By twisting each of the segment conductors compressed in the fan shape with a twisting machine, the twisted wire structure of the power cable of the present invention can be formed. Therefore, when power is supplied to the conductor of the power cable, the degree of expansion of the one segment conductor and the four segment conductors due to thermal expansion can be changed, and the conductor of the power cable can be twisted in a helical manner. .

[0019]

As described above, according to the stranded structure of the power cable of the present invention, the thermal expansion and contraction of the power cable can be reduced. Thus, the offset portion in the manhole can be made small or unnecessary, so that the manhole can be made small. In addition, the snake installation can be made small or unnecessary.
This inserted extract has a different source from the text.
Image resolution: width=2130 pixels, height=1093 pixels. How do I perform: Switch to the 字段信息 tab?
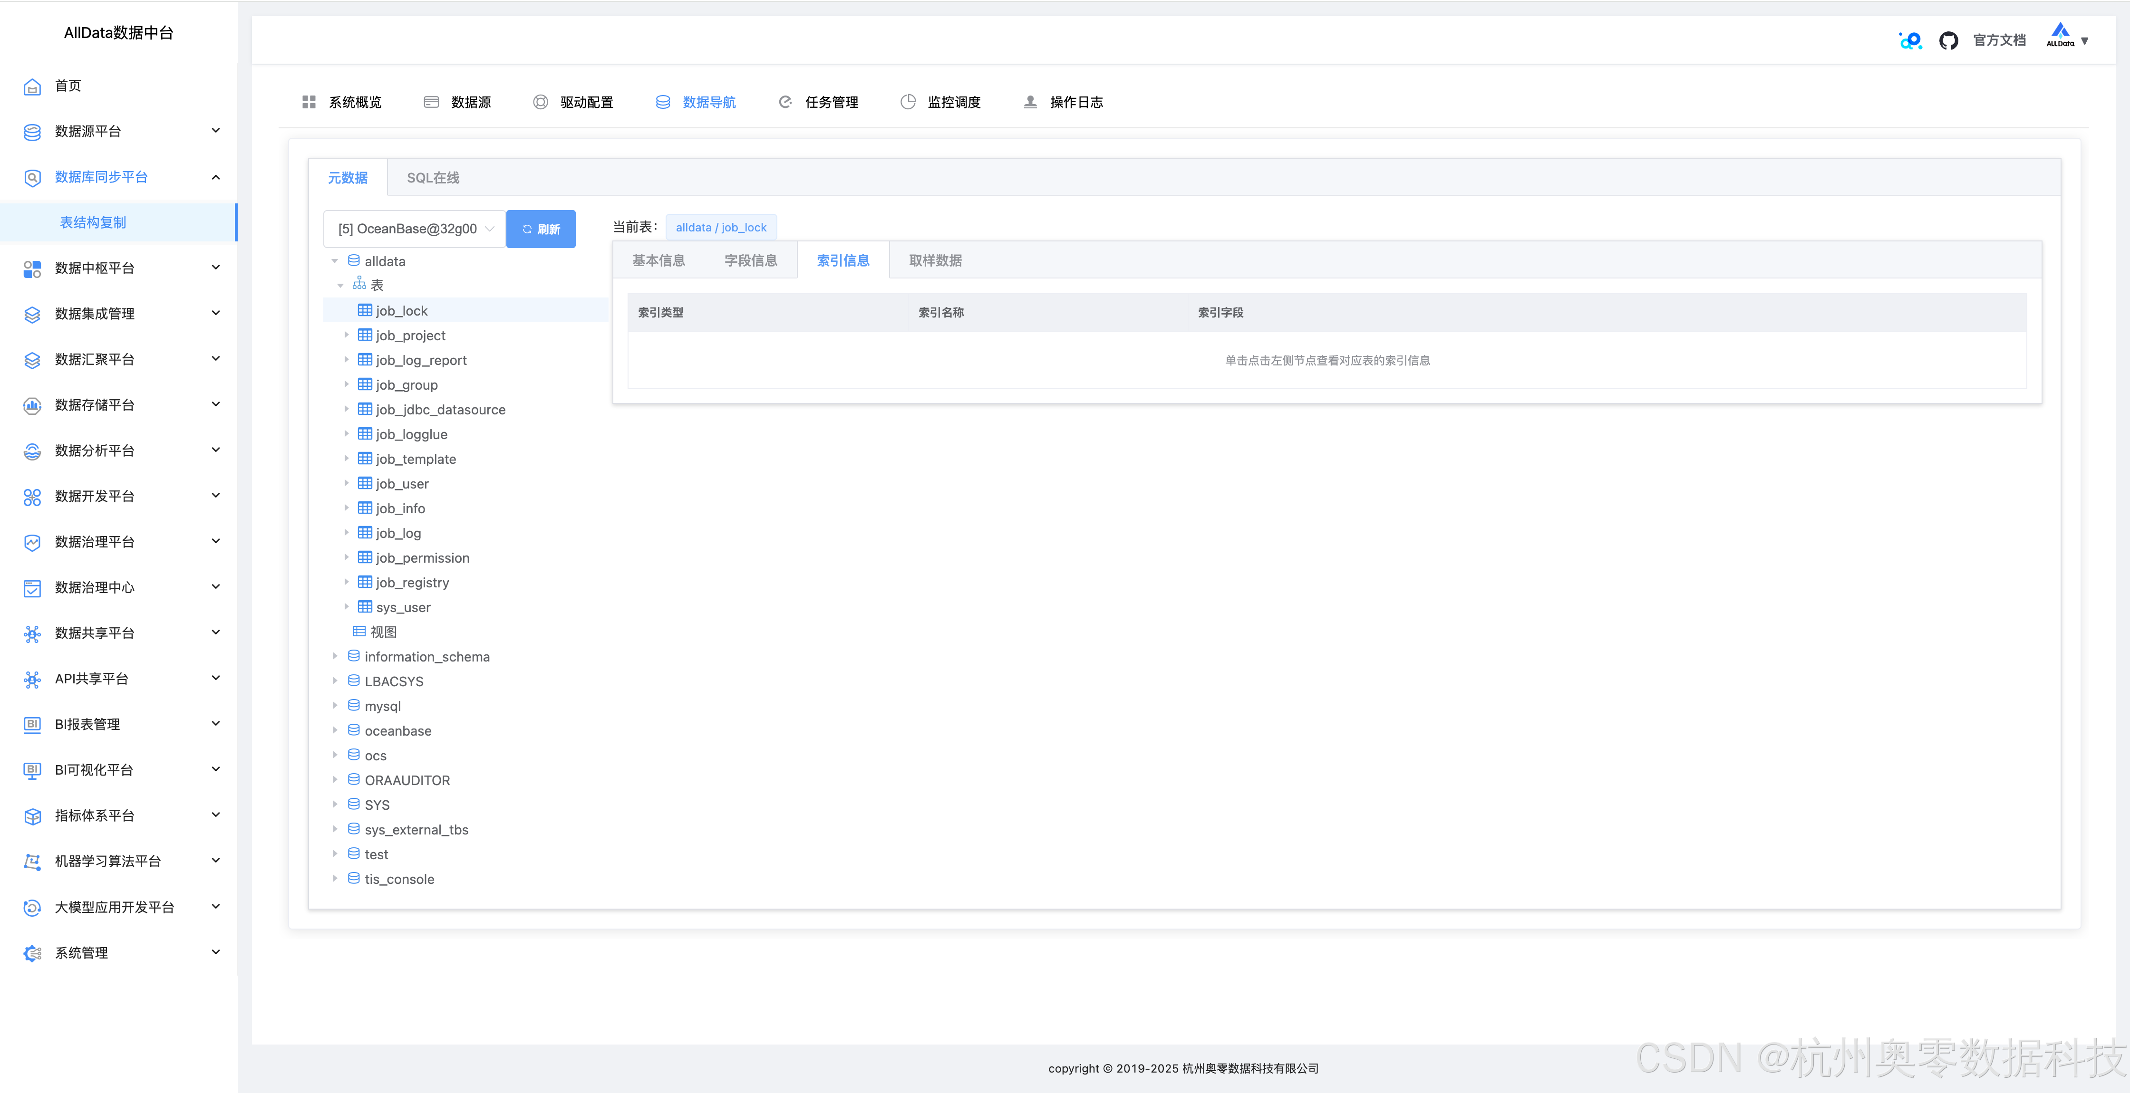click(750, 260)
[Brief description of the drawings]

FIG. 1 is a view showing one embodiment of a stranded structure of a power cable of the present invention, wherein (a) is a cross-sectional view of a CV cable, and (b)
FIG. 4 is an explanatory diagram of a twist pitch in a segment conductor.

FIGS. 2A and 2B are diagrams showing a power cable to which the stranded wire structure of the present invention is applied, wherein FIG. 2A is an explanatory diagram of a laid state, and FIG.
Explanatory drawing of the state which energized the power cable of FIG.
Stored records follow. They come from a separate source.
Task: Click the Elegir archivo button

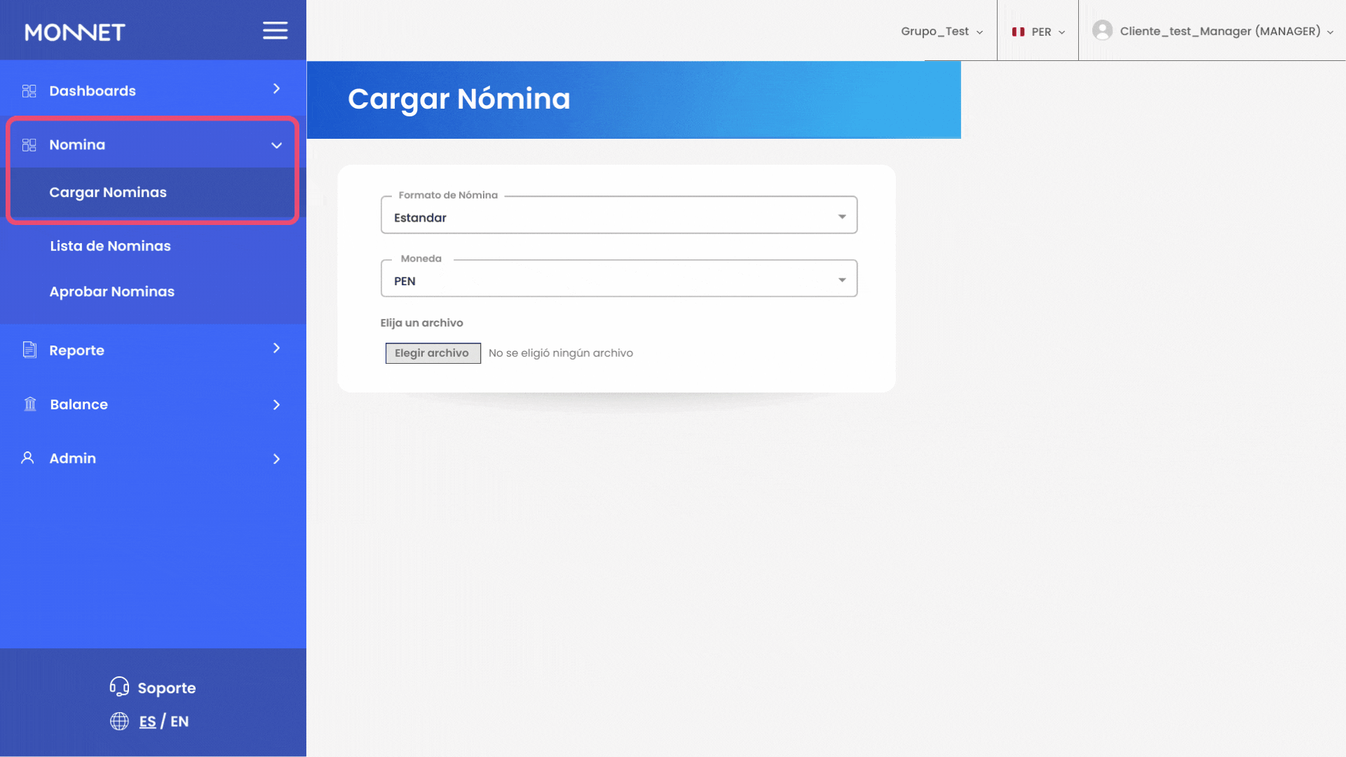Action: [433, 353]
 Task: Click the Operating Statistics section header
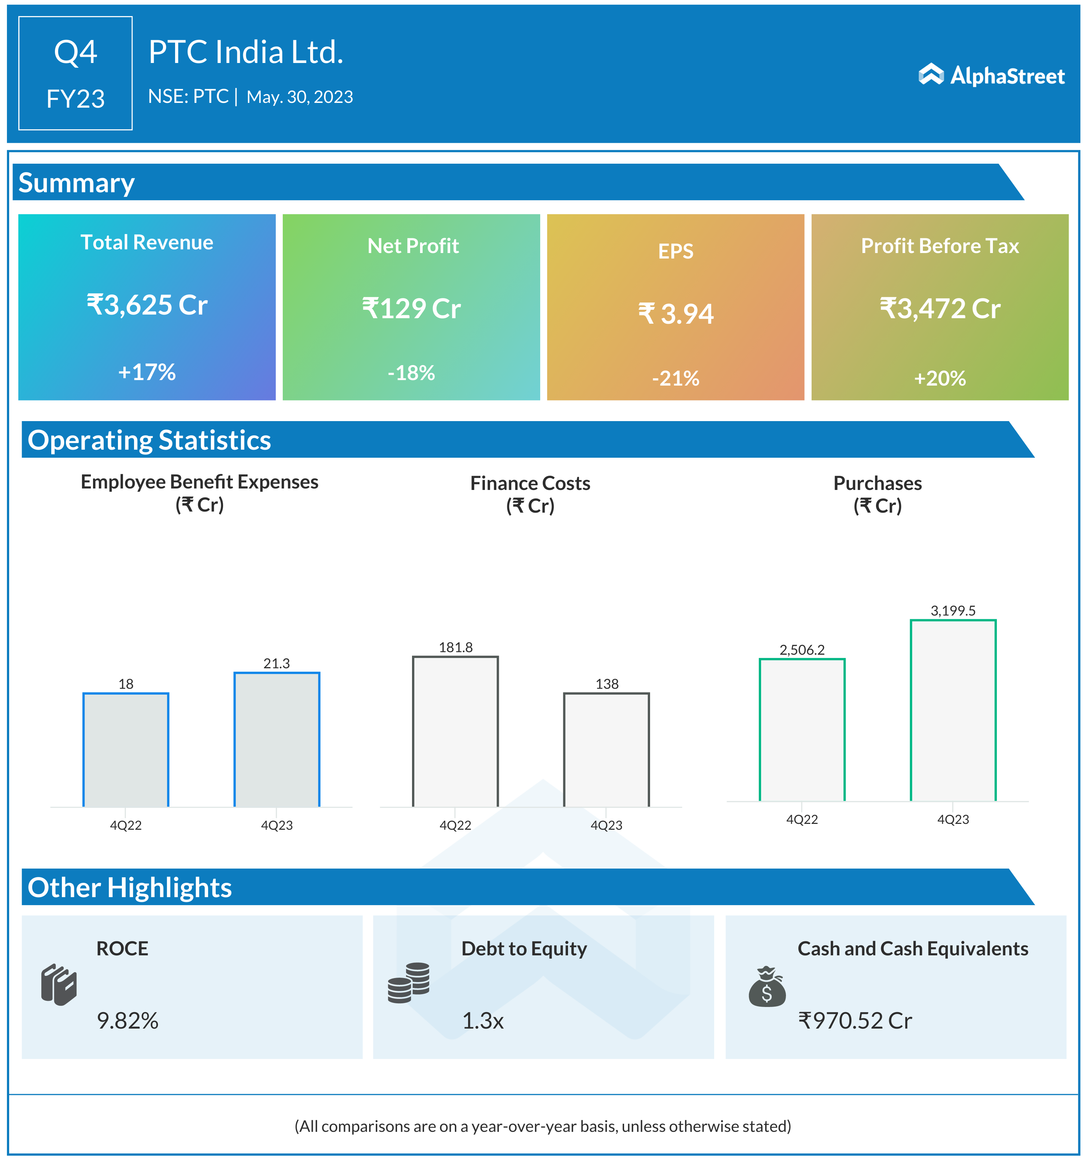pos(149,440)
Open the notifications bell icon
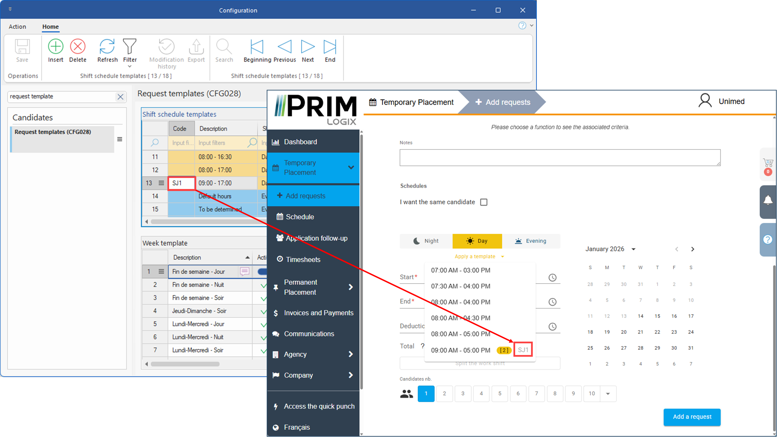 pos(768,201)
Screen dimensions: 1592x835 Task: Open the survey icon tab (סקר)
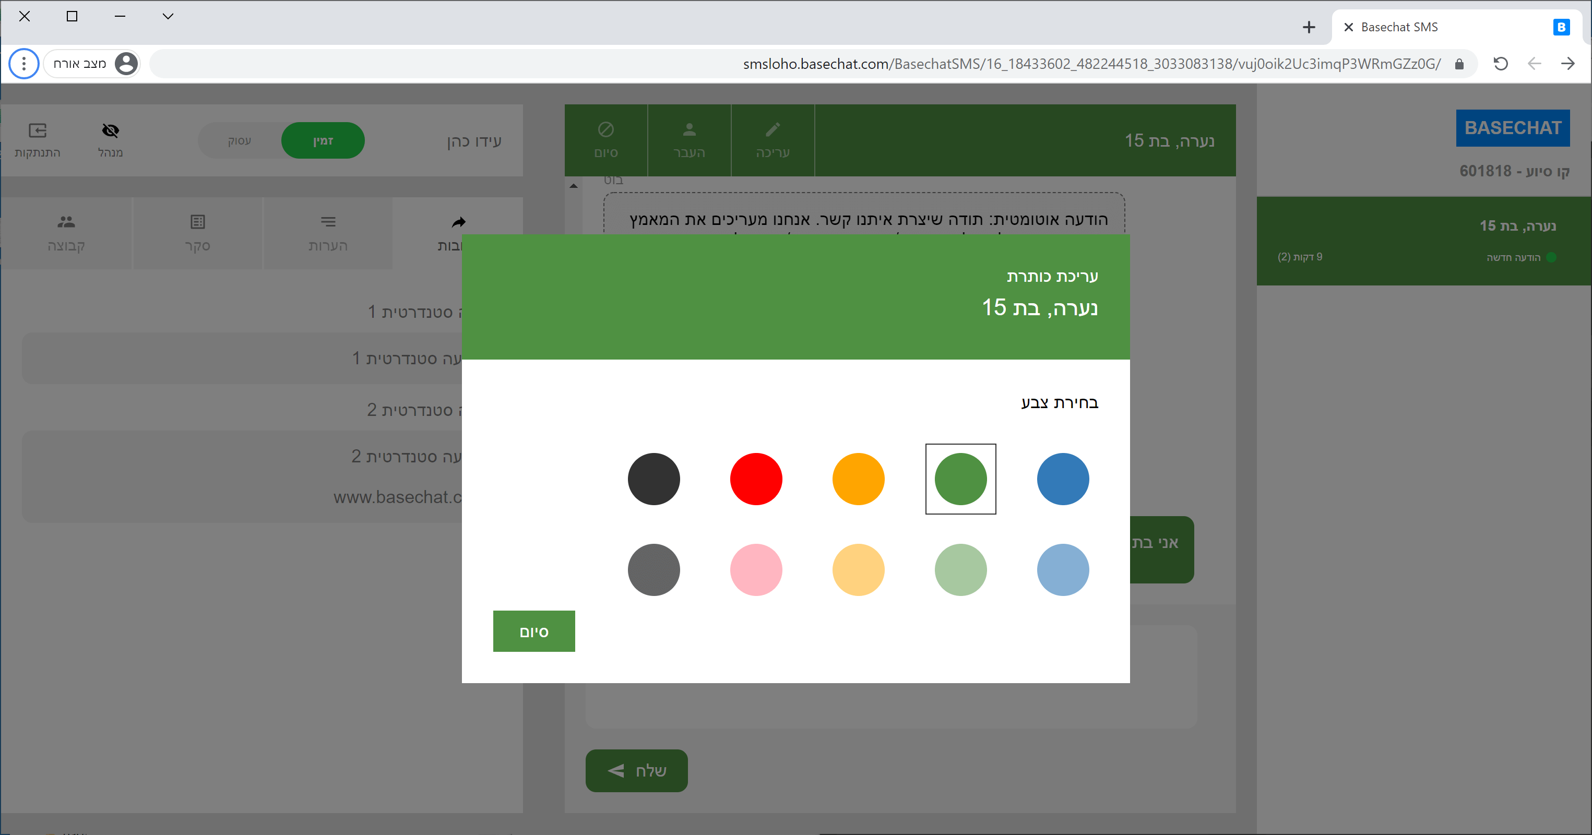(197, 222)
FIG. 3 is a partial cross-sectional view showing another embodiment of the stranded structure of the power cable of the present invention.

FIG. 4 is an explanatory diagram showing a state in which a conventional power cable is laid underground.

[Explanation of symbols]

1 ... CV cable (power cable) 2 ... Divided molded conductor 2A, 2'A ... 1 segment conductor 2B, 2C, 2D, 2E, 2'B, 2'C , 2'D,
2'E... Other segment conductor 20... Outermost layer 21, 22, 23, 24... Layer P.

Claims (4)

[Claims] In a stranded wire structure of a power cable having a divided molded conductor, a twist pitch of a wire constituting at least one segment conductor of the divided molded conductor is equal to a twist pitch of a wire constituting another segment conductor. A twisted wire structure of a power cable, which is different. In a stranded wire structure of a power cable having a divided molded conductor, a twist pitch of a strand of one of a plurality of layers constituting at least one segment conductor of the divided molded conductor is: The one of the one segment conductors among the plurality of layers constituting the other segment conductors
A stranded wire structure for a power cable, wherein the stranded pitch is different from the stranded pitch of the strand of the same one layer as the one layer. 3. The power cable stranded structure according to claim 2, wherein each one layer is an outermost layer of the segment conductor. 4. The twist pitch of the strands of the at least one segment conductor is 1.5 to 2 times the twist pitch of the strands of the other segment conductor. 3. The stranded structure of the power cable according to 3.